您可以呼叫 explain (「格式化」) 方法查看 DataFrame 的格式化實體計畫。在下面的實體計畫中,df2 的 DAG 包括掃描 CSV 檔、day_of_week 上的篩選條件以及 hour、fare_amount 和 day_of_week 組成的專案 (選擇欄位)。
val df =spark.read.option("inferSchema", "false") .option("header", true).schema(schema).csv(file)
val df2 =df.select($"hour", $"fare_amount", $"day_of_week").filter($"day_of_week" === "6.0" )
df2.show(3)
result:
+----+-----------+-----------+
|hour|fare_amount|day_of_week|
+----+-----------+-----------+
|10.0| 11.5| 6.0|
|10.0| 5.5| 6.0|
|10.0| 13.0| 6.0|
+----+-----------+-----------+
df2.explain(“formatted”)
result:
== Physical Plan ==
* Project (3)
+- * Filter (2)
+- Scan csv (1)
(1) Scan csv
Location: [dbfs:/FileStore/tables/taxi_tsmall.csv]
Output [3]: [fare_amount#143, hour#144, day_of_week#148]
PushedFilters: [IsNotNull(day_of_week), EqualTo(day_of_week,6.0)]
(2) Filter [codegen id : 1]
Input [3]: [fare_amount#143, hour#144, day_of_week#148]
Condition : (isnotnull(day_of_week#148) AND (day_of_week#148 =6.0))
(3) Project [codegen id : 1]
Output [3]: [hour#144, fare_amount#143, day_of_week#148]
Input [3]: [fare_amount#143, hour#144, day_of_week#148]
歡迎在 Web UI SQL 分頁上查看 Catalyst 產生計畫的更多詳細資訊。
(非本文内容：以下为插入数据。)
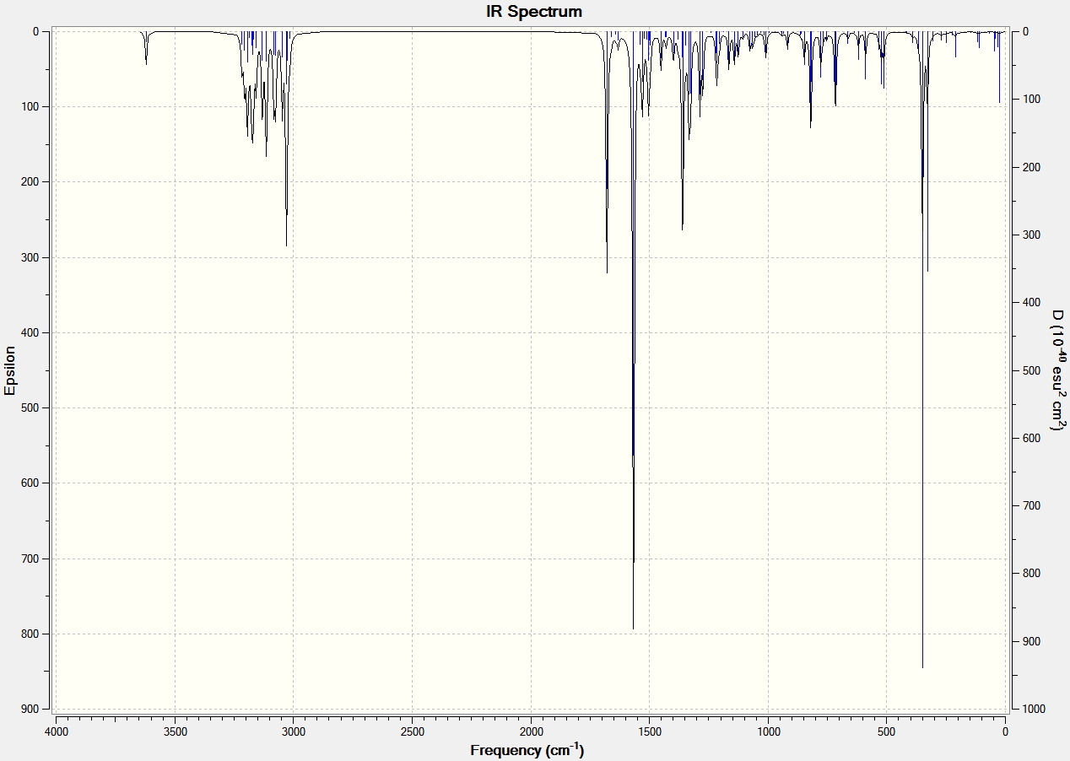Click the IR Spectrum chart title
This screenshot has width=1070, height=761.
(x=534, y=12)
按一下查詢描述連結以查看 DAG 和查詢的詳細資訊。
經過解釋後,我們可以從以下的程式碼中瞭解到,df3 的實體計畫包括掃描、篩選條件、專案、雜湊彙總 (HashAggregate)、Exchange 和雜湊彙總。交換是指以 groupBy 轉換進行隨機置換。在隨機置換 Exchange 中的資料前,Spark 會對每個分割執行雜湊彙總。經過交換後,會產生前一個子彙總的雜湊彙總。請注意,如果快取 df2,則此 DAG 中會進行記憶體內掃描而非檔案掃描。
val df3 =df2.groupBy("hour").count
df3.orderBy(asc("hour"))show(5)
result:
+----+-----+
|hour|count|
+----+-----+
| 0.0| 12|
| 1.0| 47|
| 2.0| 658|
| 3.0| 742|
| 4.0| 812|
+----+-----+
df3.explain
result:
== Physical Plan ==
* HashAggregate (6)
+- Exchange (5)
+- * HashAggregate (4)
+- * Project (3)
+- * Filter (2)
+- Scan csv (1)
(1) Scan csv
Output [2]: [hour, day_of_week]
(2) Filter [codegen id : 1]
Input [2]: [hour, day_of_week]
Condition : (isnotnull(day_of_week) AND (day_of_week =6.0))
(3) Project [codegen id : 1]
Output [1]: [hour]
Input [2]: [hour, day_of_week]
(4) HashAggregate [codegen id : 1]
Input [1]: [hour]
Functions [1]: [partial_count(1) AS count]
Aggregate Attributes [1]: [count]
Results [2]: [hour, count]
(5) Exchange
Input [2]: [hour, count]
Arguments: hashpartitioning(hour, 200), true, [id=]
(6) HashAggregate [codegen id : 2]
Input [2]: [hour, count]
Keys [1]: [hour]
Functions [1]: [finalmerge_count(merge count) AS count(1)]
Aggregate Attributes [1]: [count(1)]
Results [2]: [hour, count(1) AS count]
按一下此查詢的 SQL 分頁連結以顯示作業的 DAG。
選擇「展開詳細資訊」核取方塊,顯示每個階段的詳細資訊。第一個區塊「全階段程式碼」(WholeStageCodegen) 將多個運算子 (掃描 CSV 檔、篩選條件、專案和雜湊彙總) 編譯成一個單一的 Java 函數,以提高效能。下方螢幕顯示列數和溢出大小 (spill size) 等指標。
第二個區塊標題為 Exchange,顯示隨機置換的指標,包括寫入換的隨機置記錄數量和總資料大小。